Nothing in my half century provided a ready answer. St. Matthew’s, where I survived fourth through sixth grades under the mailed fist of the Sisters of Notre Dame, gave me a rudimentary facility with Spanish and a pathological terror of penguins. But, though I could tell “b de burro” from “v de vaca,” request directions to the bibliotheque, and even know what a bibliotheque is, I’d learned naught of the duplicity and depravity of Hollywood.

So I must research. For the tech-savvy, couch-potative researcher, the Internet is the bibliotheque of first and last resort. Since 1980, I’ve moved far beyond the young—well, younger—court reporter who scoffed at using a “word processor” for court-martial transcripts: “I don’t need no stinking word processor; I am a word processor.” My personal computer is now a great time-saver: Time I once spent sleeping, rough-housing with my German Shepherd dog of four years, or conversing with my Korean-born wife of 14 years, I now spend blogging my rabid views, reconnecting with old friends (and sometimes remembering why we lost touch), and reading news and opinion from across the English-speaking world. A Google search for “nacho libre super nacho” yielded a synopsis on La Butaca (“the armchair”) that, obligingly translated by the same Google, tells us:

“Nacho . . . is a man without talent. One grew up in a monastery in
Mexico of which now he is the cook, but does not seem to fit. Nacho loves the
orphans for whom it cooks, but everything what lets knows fatal. According to
him, because it has a terrible raw material. Account occurs of which it must
ingeniar them to it to cook something better for “the orphaned poor men who do
not have anything”… and, of step, to impress to the precious Sister Incarnation
(Ana of the Reguera). The idea is happened to him to make money in the free
fight and there it discovers that it has an innate gift. It is united to a
little conventional companion, Skeleton (Héctor Jiménez), a man delgadísimo, and
it feels for the first time that it has an objective in the life. But the nuns
of the monastery are totally against the free fight and to Nacho does not have
left more remedy than to take it one double life. It hides his identity behind a
blue mask and one faces the most famous fighters of Mexico, decided to that the
orphans live better.”
Well, that raised more questions than it answered. A direct answer is not out there.

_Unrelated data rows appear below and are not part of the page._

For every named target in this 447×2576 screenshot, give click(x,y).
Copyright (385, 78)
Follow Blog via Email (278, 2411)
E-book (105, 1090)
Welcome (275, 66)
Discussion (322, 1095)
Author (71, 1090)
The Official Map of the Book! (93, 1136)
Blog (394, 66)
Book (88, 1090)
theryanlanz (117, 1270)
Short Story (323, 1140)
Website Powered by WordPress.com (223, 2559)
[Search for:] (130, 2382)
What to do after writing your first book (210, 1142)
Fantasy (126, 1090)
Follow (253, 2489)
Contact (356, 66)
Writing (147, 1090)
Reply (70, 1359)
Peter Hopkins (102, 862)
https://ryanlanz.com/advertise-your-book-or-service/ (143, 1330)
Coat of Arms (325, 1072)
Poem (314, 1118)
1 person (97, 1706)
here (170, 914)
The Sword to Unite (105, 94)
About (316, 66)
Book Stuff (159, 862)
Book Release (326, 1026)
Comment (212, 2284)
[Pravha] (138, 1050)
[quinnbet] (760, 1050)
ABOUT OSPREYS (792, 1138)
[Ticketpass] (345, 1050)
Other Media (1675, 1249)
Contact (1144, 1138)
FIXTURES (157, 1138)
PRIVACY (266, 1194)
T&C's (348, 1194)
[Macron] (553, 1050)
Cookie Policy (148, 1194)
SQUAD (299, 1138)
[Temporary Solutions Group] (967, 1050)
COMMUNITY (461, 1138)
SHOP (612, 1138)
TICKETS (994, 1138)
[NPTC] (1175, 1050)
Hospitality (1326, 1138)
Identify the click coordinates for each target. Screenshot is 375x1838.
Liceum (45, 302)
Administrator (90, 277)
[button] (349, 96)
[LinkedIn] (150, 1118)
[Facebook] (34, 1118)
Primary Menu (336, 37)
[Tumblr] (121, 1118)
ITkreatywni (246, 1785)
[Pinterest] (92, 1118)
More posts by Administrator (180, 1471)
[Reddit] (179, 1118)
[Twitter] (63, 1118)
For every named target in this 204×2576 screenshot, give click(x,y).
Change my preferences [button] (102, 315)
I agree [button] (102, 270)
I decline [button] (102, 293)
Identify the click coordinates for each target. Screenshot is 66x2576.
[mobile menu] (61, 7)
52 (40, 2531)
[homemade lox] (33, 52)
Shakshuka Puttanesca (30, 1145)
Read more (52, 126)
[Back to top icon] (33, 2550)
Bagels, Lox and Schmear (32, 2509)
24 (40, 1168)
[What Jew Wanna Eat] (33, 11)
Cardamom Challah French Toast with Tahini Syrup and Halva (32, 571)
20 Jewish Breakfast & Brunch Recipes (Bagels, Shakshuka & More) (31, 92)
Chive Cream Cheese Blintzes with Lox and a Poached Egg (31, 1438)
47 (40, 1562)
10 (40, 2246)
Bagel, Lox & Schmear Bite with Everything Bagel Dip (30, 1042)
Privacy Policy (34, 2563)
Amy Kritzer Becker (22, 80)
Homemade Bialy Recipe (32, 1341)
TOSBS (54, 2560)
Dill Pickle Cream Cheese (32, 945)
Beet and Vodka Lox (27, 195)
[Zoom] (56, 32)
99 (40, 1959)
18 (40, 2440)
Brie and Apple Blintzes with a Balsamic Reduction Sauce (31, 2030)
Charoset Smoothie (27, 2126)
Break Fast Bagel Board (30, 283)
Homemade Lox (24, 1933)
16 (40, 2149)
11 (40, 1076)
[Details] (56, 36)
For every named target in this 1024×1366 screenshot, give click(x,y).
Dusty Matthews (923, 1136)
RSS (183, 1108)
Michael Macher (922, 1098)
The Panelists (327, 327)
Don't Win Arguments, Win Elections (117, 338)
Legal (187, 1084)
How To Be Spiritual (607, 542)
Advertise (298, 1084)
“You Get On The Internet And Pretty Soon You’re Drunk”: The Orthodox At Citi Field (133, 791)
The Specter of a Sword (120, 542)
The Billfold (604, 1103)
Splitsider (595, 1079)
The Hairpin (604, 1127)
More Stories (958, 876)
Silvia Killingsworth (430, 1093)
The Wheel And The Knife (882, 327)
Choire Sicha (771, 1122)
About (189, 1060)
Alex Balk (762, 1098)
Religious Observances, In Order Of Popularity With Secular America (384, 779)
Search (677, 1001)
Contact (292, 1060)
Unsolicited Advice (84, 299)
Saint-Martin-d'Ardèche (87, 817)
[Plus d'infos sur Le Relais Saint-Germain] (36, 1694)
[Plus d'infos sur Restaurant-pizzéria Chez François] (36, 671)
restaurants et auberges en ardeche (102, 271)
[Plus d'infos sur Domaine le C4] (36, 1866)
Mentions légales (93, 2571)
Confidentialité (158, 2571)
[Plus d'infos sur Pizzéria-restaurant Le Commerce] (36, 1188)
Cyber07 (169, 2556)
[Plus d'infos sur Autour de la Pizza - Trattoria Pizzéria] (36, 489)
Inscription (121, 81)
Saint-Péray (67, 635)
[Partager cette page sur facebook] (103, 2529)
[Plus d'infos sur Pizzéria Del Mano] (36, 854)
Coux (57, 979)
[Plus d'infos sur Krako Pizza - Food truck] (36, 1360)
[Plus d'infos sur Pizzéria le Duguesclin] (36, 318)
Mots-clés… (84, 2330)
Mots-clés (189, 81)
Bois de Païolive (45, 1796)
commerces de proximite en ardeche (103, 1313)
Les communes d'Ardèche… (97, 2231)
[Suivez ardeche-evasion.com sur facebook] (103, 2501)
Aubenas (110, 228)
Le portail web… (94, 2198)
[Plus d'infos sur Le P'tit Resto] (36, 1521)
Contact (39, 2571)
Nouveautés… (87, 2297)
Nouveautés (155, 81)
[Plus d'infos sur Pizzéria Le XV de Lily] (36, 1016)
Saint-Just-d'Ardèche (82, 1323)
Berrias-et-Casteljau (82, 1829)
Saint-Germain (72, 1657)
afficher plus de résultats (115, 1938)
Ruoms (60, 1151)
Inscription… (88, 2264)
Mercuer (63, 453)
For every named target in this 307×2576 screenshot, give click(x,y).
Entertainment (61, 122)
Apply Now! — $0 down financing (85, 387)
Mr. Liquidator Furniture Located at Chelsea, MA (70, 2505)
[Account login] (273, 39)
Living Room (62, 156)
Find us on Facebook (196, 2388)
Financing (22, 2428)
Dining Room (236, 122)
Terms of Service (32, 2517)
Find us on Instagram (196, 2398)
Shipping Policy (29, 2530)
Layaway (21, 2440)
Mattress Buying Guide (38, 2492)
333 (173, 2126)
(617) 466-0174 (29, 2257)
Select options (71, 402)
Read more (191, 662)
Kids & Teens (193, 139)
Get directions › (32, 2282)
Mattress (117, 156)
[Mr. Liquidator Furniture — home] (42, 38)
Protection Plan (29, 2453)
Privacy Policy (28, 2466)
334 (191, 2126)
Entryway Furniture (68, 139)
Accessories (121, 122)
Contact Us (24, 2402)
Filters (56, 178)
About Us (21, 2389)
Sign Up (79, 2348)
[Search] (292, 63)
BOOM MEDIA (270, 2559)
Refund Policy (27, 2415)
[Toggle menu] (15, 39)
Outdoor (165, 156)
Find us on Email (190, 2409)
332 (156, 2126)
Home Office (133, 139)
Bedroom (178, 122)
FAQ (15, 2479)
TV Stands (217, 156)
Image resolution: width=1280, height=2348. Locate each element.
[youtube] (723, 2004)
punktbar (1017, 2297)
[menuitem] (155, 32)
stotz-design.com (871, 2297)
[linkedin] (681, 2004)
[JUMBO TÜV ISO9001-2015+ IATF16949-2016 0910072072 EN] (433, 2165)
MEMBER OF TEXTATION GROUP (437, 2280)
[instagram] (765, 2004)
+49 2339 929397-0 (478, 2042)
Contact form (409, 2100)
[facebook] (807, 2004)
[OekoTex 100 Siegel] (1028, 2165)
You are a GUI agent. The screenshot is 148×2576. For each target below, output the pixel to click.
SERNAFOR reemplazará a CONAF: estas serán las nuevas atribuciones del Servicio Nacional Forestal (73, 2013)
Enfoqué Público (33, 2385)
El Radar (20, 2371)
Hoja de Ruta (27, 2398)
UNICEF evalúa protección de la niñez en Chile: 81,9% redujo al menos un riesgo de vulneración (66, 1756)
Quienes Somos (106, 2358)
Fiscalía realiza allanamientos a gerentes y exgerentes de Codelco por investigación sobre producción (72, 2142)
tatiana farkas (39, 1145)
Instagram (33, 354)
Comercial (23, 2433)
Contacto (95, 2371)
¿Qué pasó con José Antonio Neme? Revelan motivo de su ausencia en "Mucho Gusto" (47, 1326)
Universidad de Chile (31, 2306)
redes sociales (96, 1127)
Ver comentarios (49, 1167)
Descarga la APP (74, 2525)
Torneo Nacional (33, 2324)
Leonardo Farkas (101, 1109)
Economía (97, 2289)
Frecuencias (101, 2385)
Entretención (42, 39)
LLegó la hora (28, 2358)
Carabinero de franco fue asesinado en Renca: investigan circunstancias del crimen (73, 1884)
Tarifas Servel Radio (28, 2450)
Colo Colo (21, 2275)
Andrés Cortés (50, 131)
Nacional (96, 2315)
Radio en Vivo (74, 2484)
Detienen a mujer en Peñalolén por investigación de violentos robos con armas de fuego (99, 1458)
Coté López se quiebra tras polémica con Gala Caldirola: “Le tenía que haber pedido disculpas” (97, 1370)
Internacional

I then thought: Some products must be rebranded for export: For example, Chevy’s Nova translates to “It does not go.” I wondered whether “free nacho” had some negative connotation for Spanish speakers. Maybe the word “nacho” provided a clue. I checked Bartleby.com for “nacho.”
“NOUN: . . . A small, often triangular piece of tortilla topped
with cheese or chili-pepper sauce and broiled.
“ETYMOLOGY: American Spanish,
possibly [an] alteration of ñato, pug-nosed, ugly, poor . . . . .” “
After becoming all I could be in the U.S. court-martial system, I labored a year in the New Jersey court-marital system, clerking for a Burlington County family part judge, encountering many volatile people and many bizarre causes for domestic strife. Still, I never met a party of any cultural background, no matter how hypersensitive, who might have taken offense at being called “Free Nacho.”

“Independent Burrito”? “Uncontrolled Taco”? Could be fighting words. But “Willful triangular piece of tortilla topped with cheese or chili-pepper sauce and broiled”? No problema. “Impulsive, pug-nosed, ugly, or poor?” Not high praise, but not a marital tort, either.

So here I am, older, more knowledgeable, yet no wiser. And that, as my own long-suffering spouse often tells me, is the story of my life.